### [Work to be completed]
Go through the listing below, and from the line containing "You are a computer-use agent. 1193x1008" through its last line, transcribe every line exactly, skipping pictures.

### [Input material]
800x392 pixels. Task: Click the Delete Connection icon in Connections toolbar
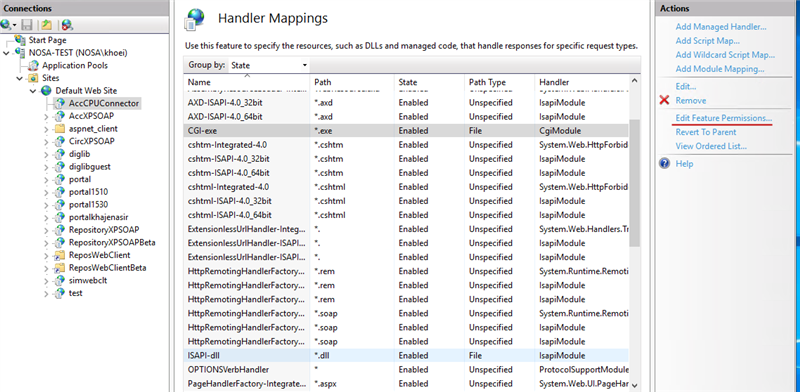point(67,24)
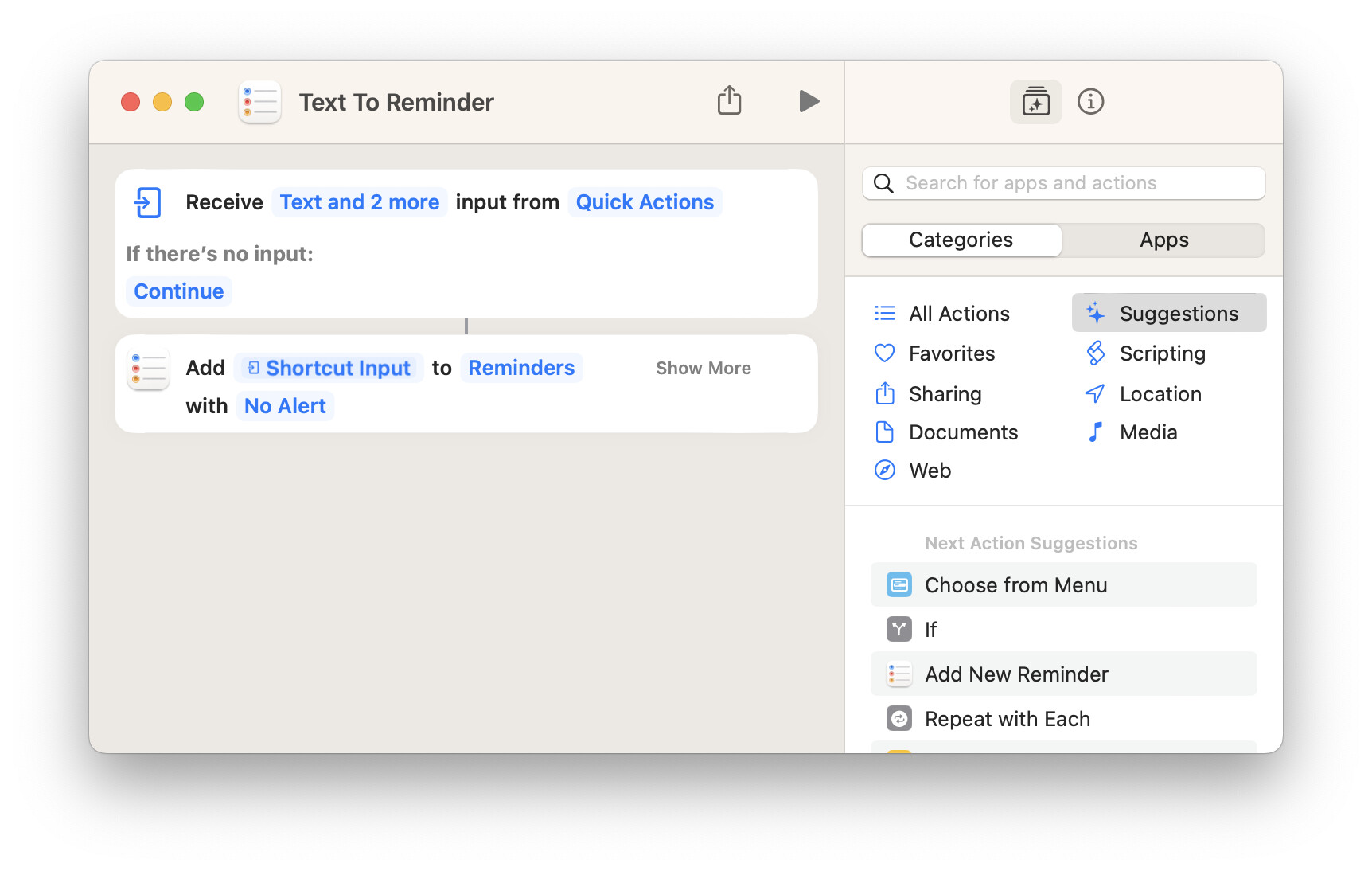Click the Continue no-input option
The image size is (1372, 871).
tap(179, 291)
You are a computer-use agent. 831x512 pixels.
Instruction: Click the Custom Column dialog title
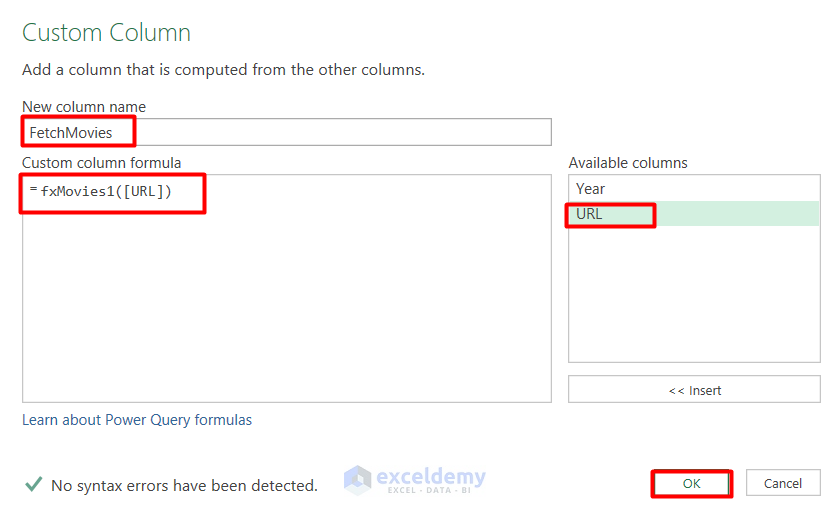pos(106,33)
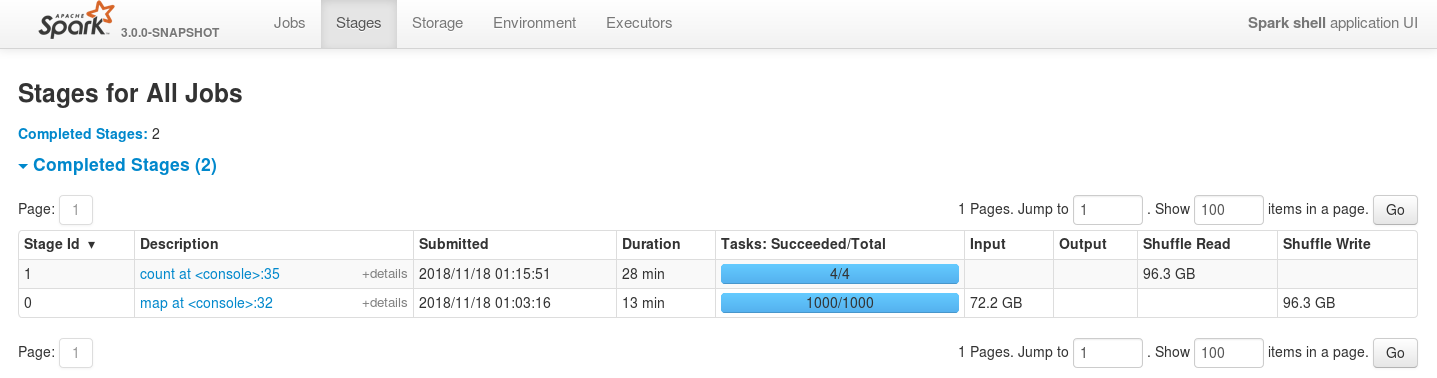
Task: Open the 'map at <console>:32' stage link
Action: 207,303
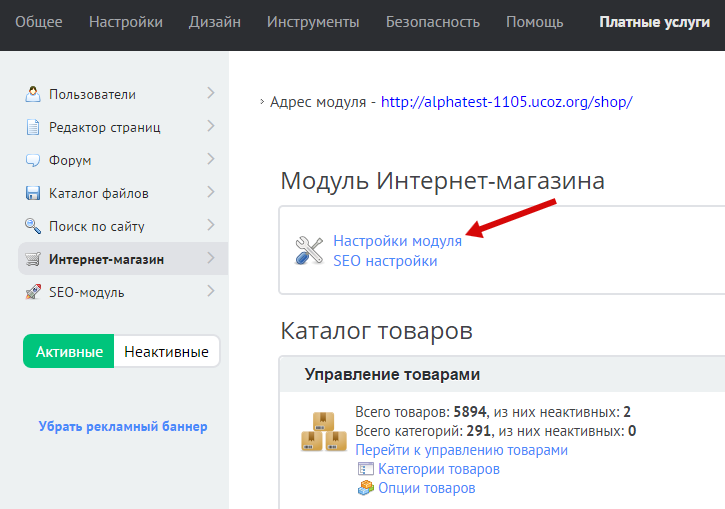725x509 pixels.
Task: Expand the Пользователи chevron arrow
Action: coord(211,93)
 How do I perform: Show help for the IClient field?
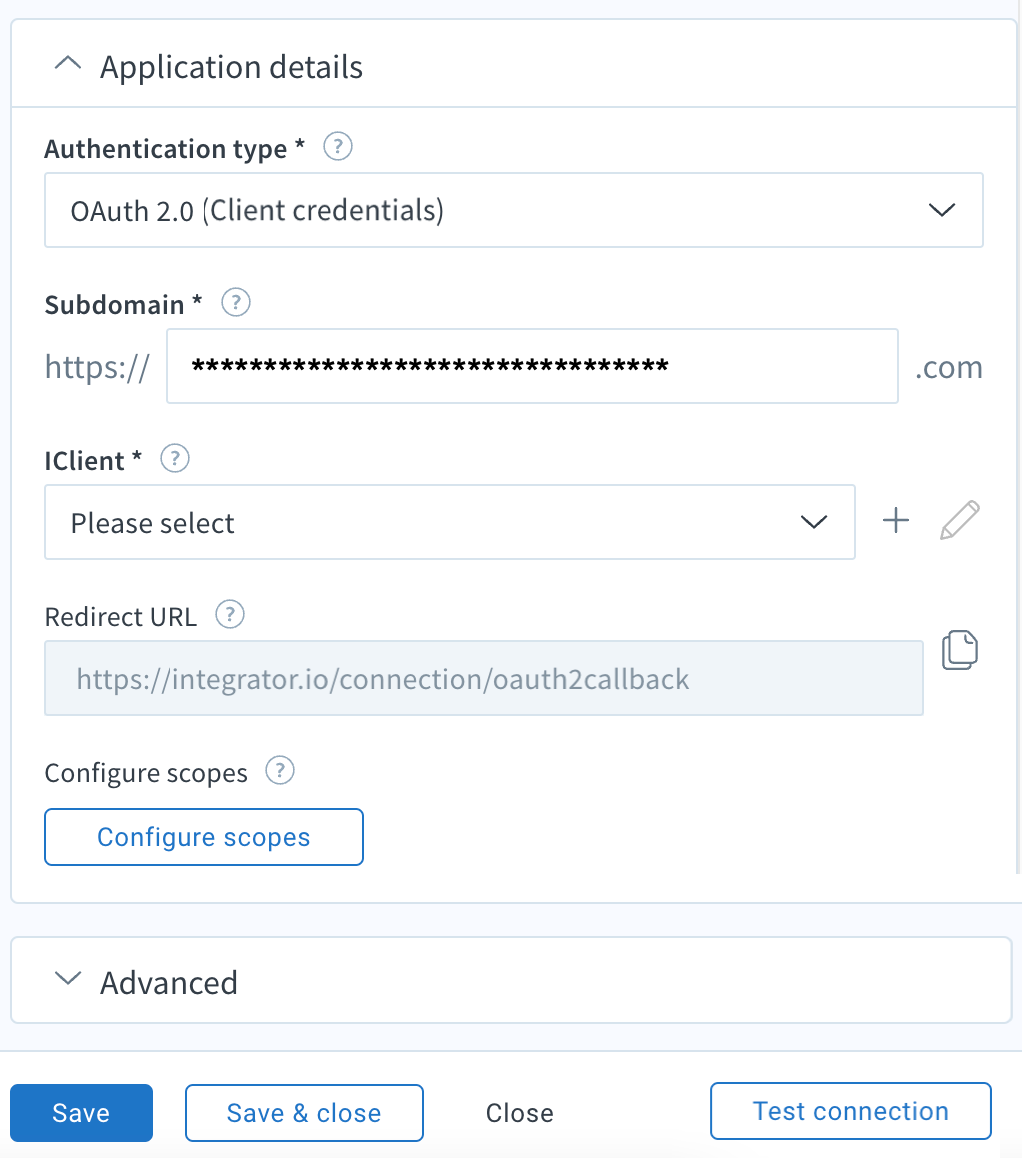click(x=175, y=459)
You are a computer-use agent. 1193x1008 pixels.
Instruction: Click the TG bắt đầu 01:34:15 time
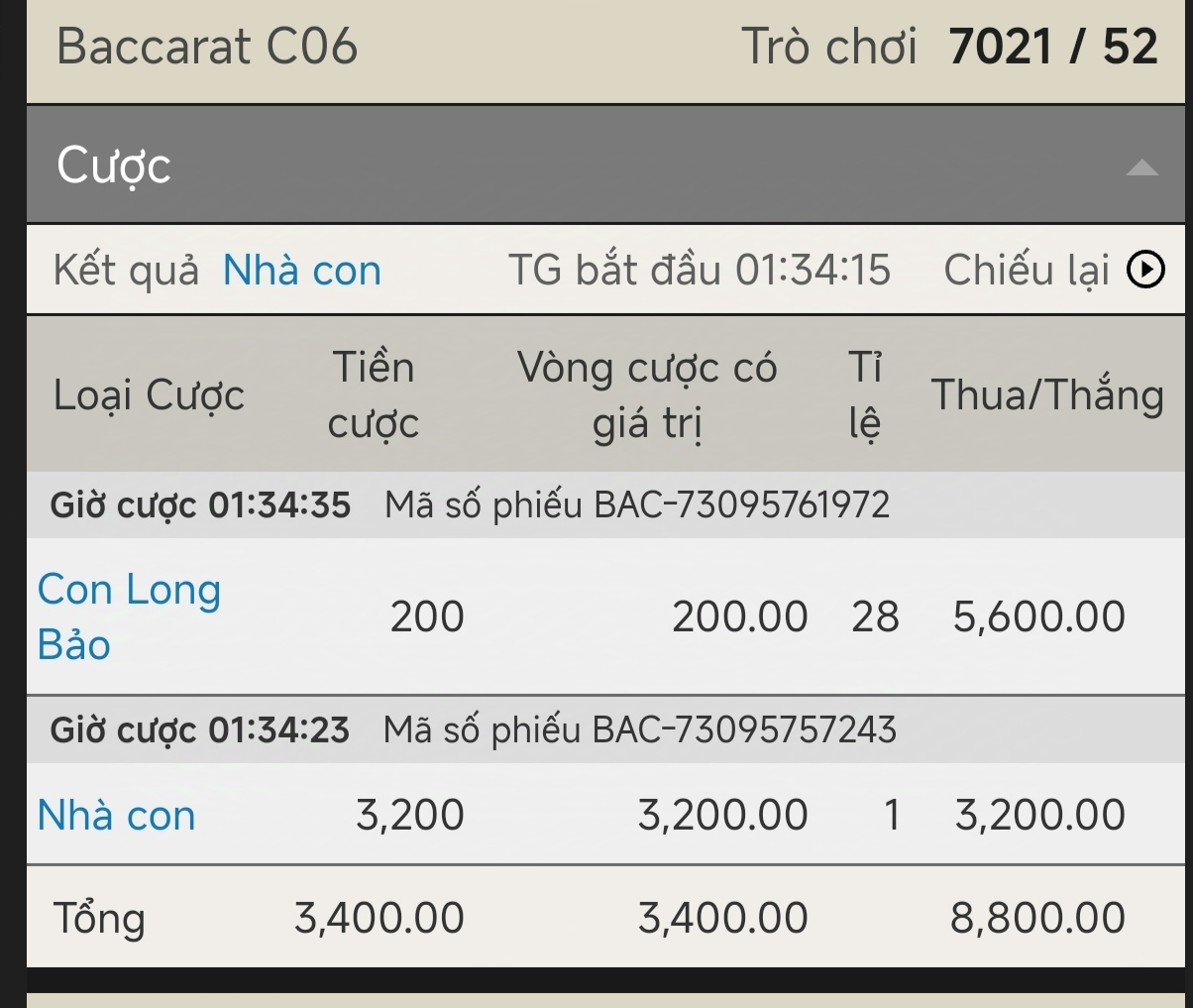click(x=700, y=271)
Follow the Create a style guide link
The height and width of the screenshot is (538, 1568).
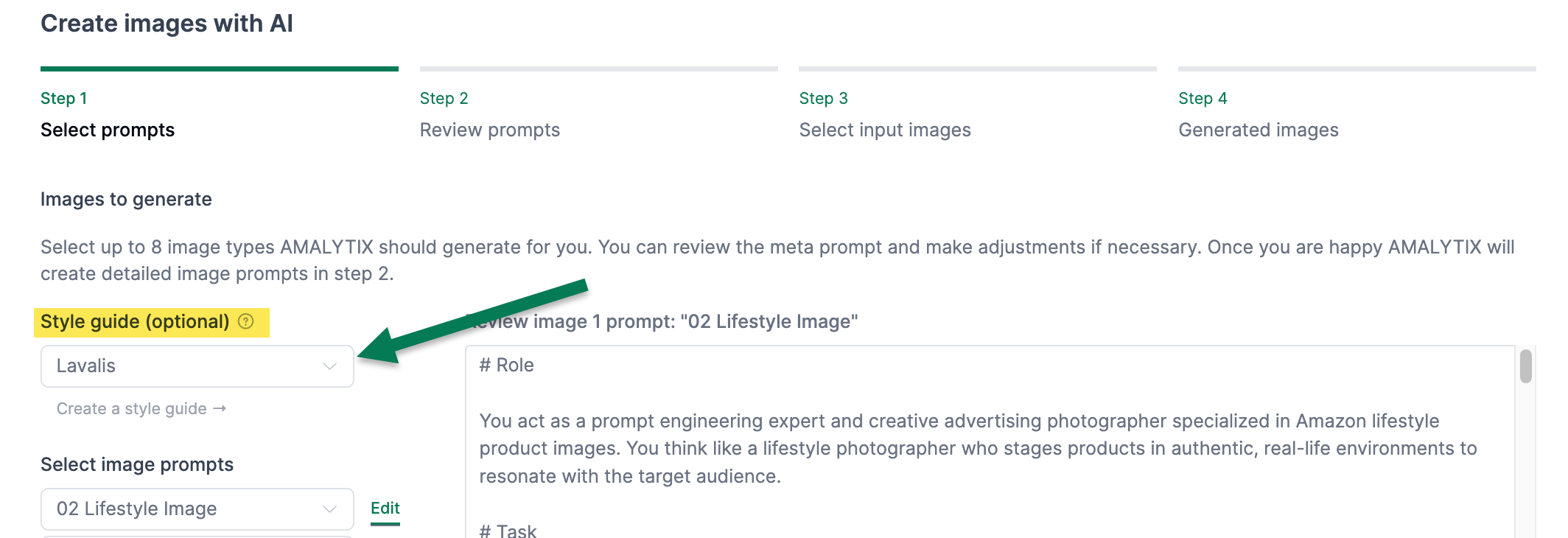(132, 409)
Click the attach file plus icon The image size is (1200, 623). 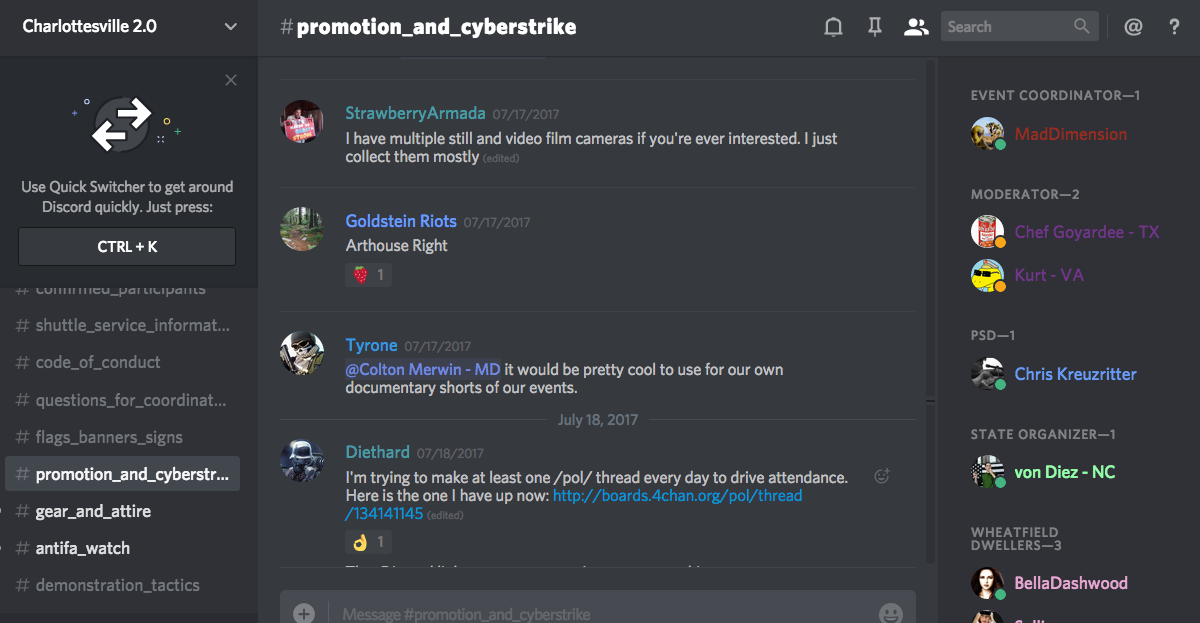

### [Result of this task]
You are a computer-use agent. 1193x1008 pixels.
Instruction: Click the TG bắt đầu 01:34:15 time
click(x=700, y=271)
Follow the Create a style guide link
The height and width of the screenshot is (538, 1568).
(132, 409)
Click the attach file plus icon The image size is (1200, 623). 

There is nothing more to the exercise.